For now let's be content to rest in the phenomena and not the phenomenology.

(A side note: so that those involved -- other than me -- can't be accused of overweening narcissism, I contacted all the participants, not the other way around. I just like to write these damn calls.)

Original Call:

    'YOUR LIFE'

    PERFORATIONS 22

    As I was making an entry in my on-line journal recently, it occurred to me that there must be hundreds of on-line journals and diaries in this pre-millennial year. Perhaps most of them not using any flashy graphics, javascript, CGI, CCS, dhtml, but patiently recording the ebb and flow of their daily, weekly, or monthly life, perhaps only the minutiae, which seems to clog most of lives but also gives it feet and shoes to walk in., the stories of our small pleasures as well as occasional defeats. And perhaps also that occasional glimmer that seems to give us some sense of where and who we are, where we've been and where we think we should be going, a passing but necessary illumination for not only those of us who write them but maybe even for those who might happen to come across them.

    Maybe it is the case that the journal is the arena where privation and levitation meet, as Clalvino so elegantly expresses it in `Six Memos For The Next Millennium', an ethnographic, primal ground where "words [are] are a perpetual pursuit of things, as a perpetual adjustment to their infinite variety". There, risks may be taken, hazards broached, without fear of judgement or ridicule, since the journey--a big part of the very word `journal'--is an internal one and the risks, private -- and no less so even when they are exposed to a net public. And what better place for such on-going immediacy of an existential grounding in a journal than on the internet, a fabulous beast constructed of unconscious yearnings and deposits and the fantastic capers of pure commodity, where privation and levitation again become hopelessly confused.

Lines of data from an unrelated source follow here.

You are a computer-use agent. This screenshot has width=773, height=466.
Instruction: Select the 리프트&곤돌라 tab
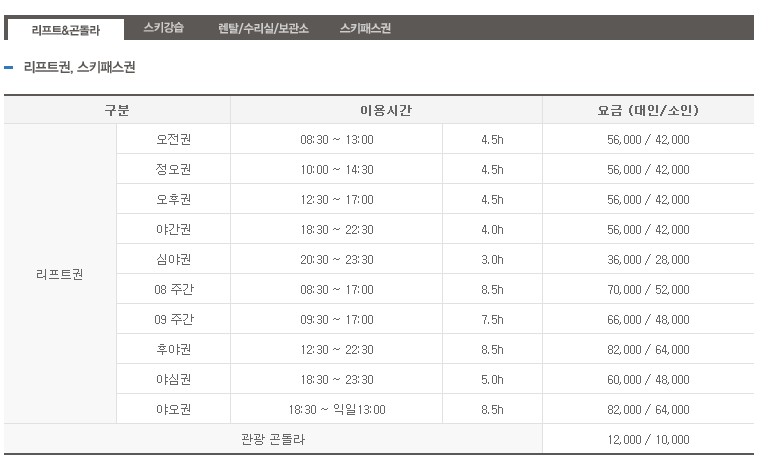pos(66,30)

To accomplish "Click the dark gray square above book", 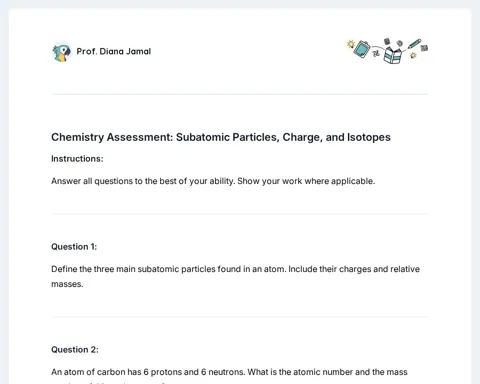I will tap(387, 41).
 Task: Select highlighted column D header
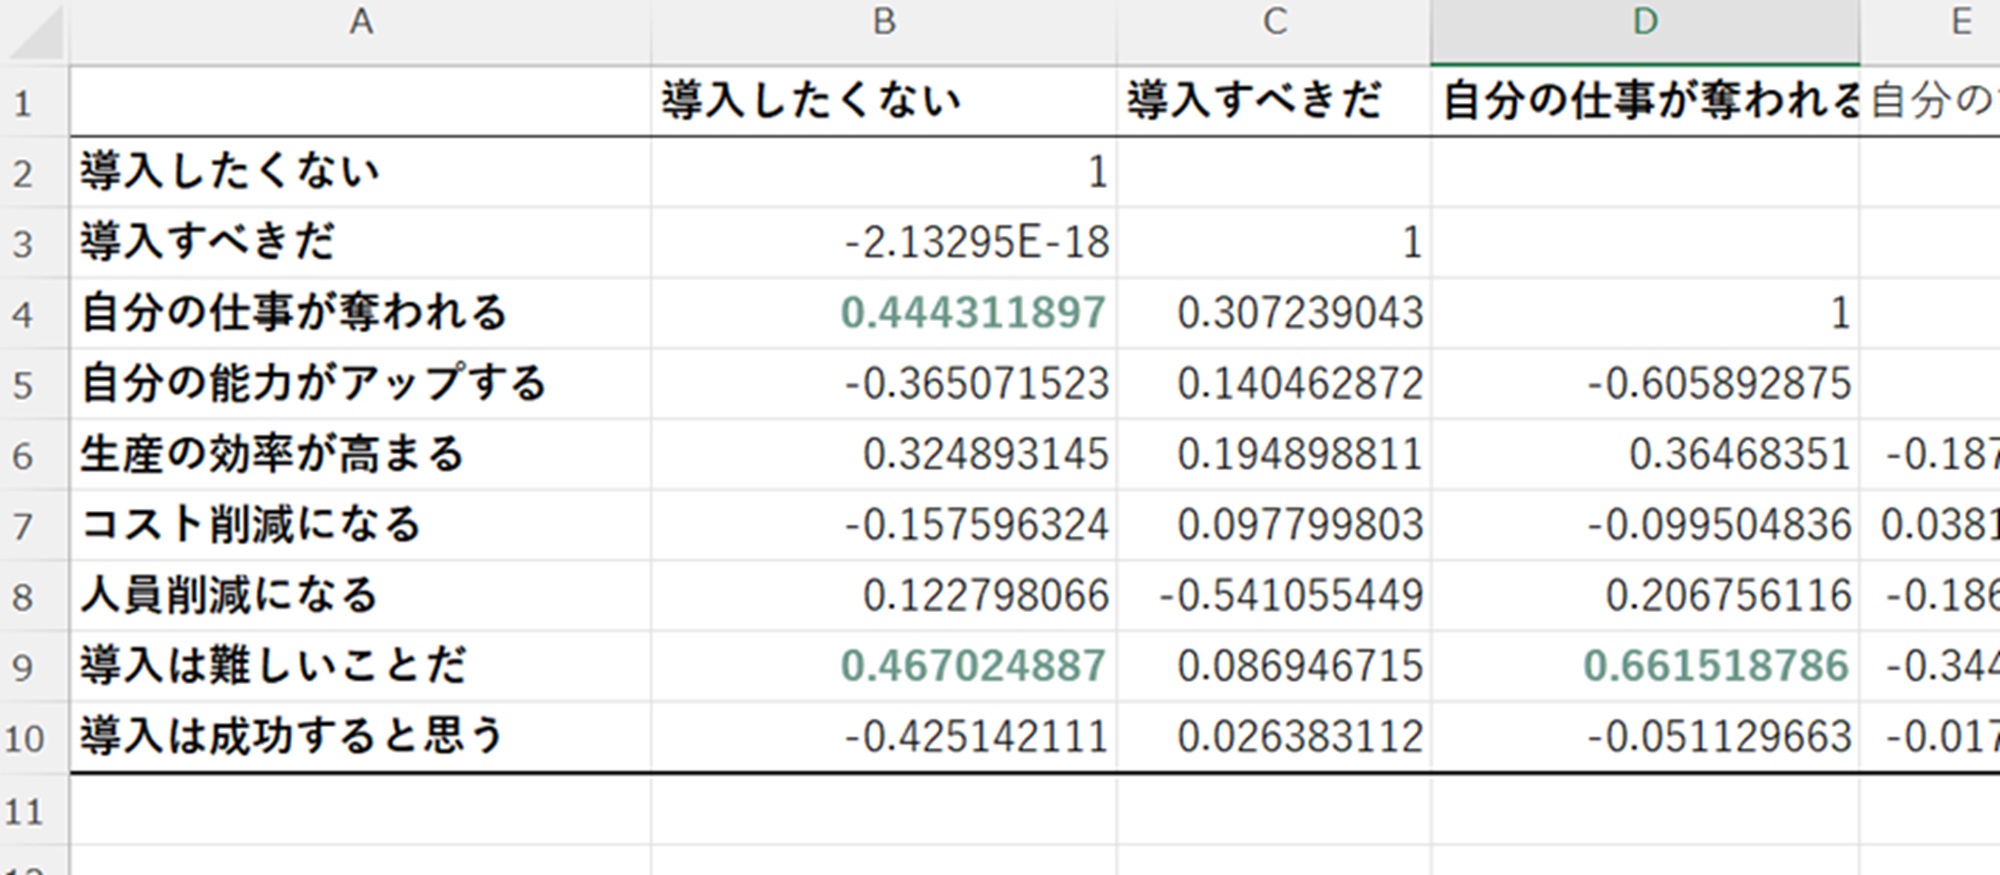coord(1645,22)
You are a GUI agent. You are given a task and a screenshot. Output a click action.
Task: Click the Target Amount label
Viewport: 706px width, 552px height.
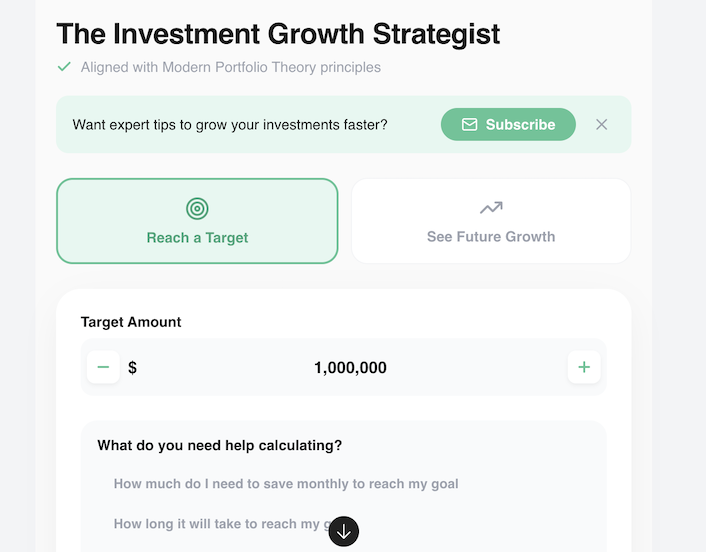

    This node of PERFORATIONS will feature your journal or diary (after all--you put it on-line so you must want folks to read it, right?) Whether only the daily emotional weather, dream diary, your occasional unformed theoretical musings, sophisticated or homespun, we would like to feature them. Rather than storing them on the Public Domain server, we would like to link to your URL since the expectation is that these are on-going efforts (with the exception perhaps of archived or discontinued journals.). The only other wish on our part (other than that they be on-going efforts) is that you send a small graphic which can be used as a thumbnail on the index page and perhaps a brief description.